* [RECORDS SHOWN]
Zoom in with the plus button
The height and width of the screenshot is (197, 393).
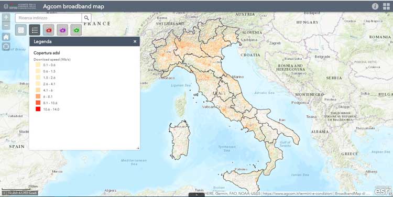(6, 17)
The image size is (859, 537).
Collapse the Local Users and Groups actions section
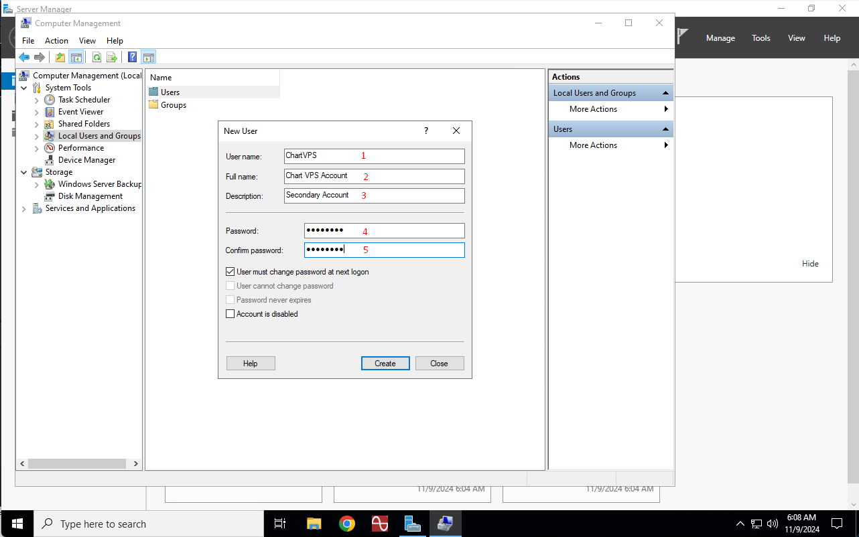coord(665,93)
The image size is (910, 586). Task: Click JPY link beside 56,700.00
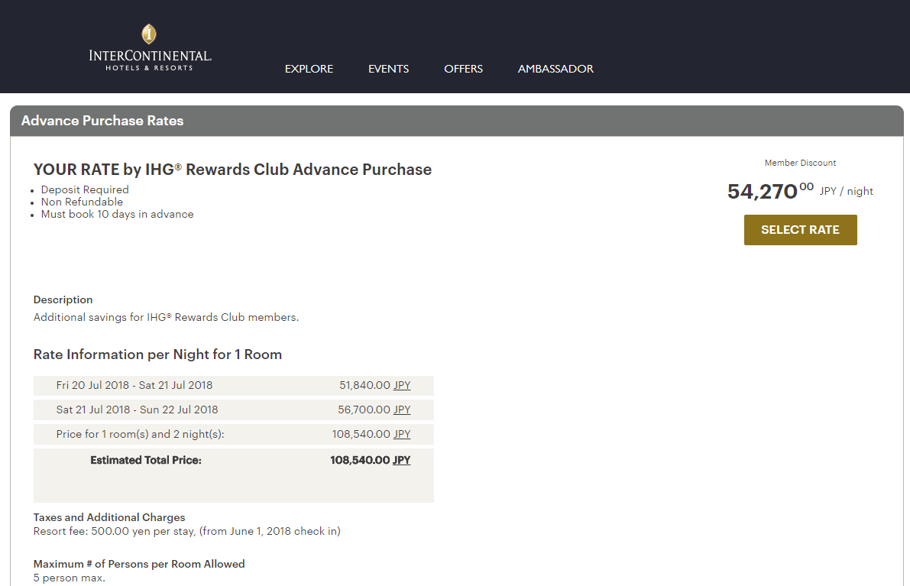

* [AIM OF THE EXERCISE]
Working through the entries above, copy every line in which "size" is found.

* [SOLUTION FOR THIS TASK]
The image size is (859, 537).
The image size is (910, 586). Task: Click JPY link beside 56,700.00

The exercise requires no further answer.